Consigne. Reproduisez à l'identique les entrées depuis le début jusqu'à la ligne contenant "Screen dimensions: 773x1568", celle-ci comprise.

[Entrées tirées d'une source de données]
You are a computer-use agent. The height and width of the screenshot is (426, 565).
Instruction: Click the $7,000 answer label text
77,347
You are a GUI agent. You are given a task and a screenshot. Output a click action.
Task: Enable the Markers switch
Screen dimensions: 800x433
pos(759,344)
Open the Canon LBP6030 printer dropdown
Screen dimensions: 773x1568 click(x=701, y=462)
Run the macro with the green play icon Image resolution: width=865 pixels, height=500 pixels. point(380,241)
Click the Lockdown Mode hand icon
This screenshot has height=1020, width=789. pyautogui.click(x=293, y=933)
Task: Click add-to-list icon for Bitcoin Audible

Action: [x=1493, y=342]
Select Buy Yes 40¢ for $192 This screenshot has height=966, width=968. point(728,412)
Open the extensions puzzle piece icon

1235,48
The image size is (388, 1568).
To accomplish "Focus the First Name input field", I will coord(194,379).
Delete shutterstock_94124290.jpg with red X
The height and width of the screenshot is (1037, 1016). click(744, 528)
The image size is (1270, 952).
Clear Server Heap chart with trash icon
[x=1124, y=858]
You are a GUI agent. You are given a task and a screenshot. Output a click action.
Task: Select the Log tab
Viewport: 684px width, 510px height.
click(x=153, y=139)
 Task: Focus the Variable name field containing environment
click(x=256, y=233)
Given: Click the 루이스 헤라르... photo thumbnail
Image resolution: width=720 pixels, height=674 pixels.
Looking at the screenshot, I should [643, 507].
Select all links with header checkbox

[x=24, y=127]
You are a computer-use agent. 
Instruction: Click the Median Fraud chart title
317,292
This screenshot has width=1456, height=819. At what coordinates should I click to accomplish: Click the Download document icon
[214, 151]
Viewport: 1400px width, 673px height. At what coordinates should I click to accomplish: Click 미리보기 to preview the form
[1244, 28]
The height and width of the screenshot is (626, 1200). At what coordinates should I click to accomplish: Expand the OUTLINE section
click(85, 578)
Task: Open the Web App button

Résultat obtenu.
You are a computer-use agent. The height and width of the screenshot is (426, 565).
Instruction: Click the $7,000 answer label text
77,347
You are a GUI agent. You are given a task and a screenshot. Output a click action.
Task: Enable the Markers switch
Screen dimensions: 800x433
pos(759,344)
Open the Canon LBP6030 printer dropdown
Screen dimensions: 773x1568 click(x=701, y=462)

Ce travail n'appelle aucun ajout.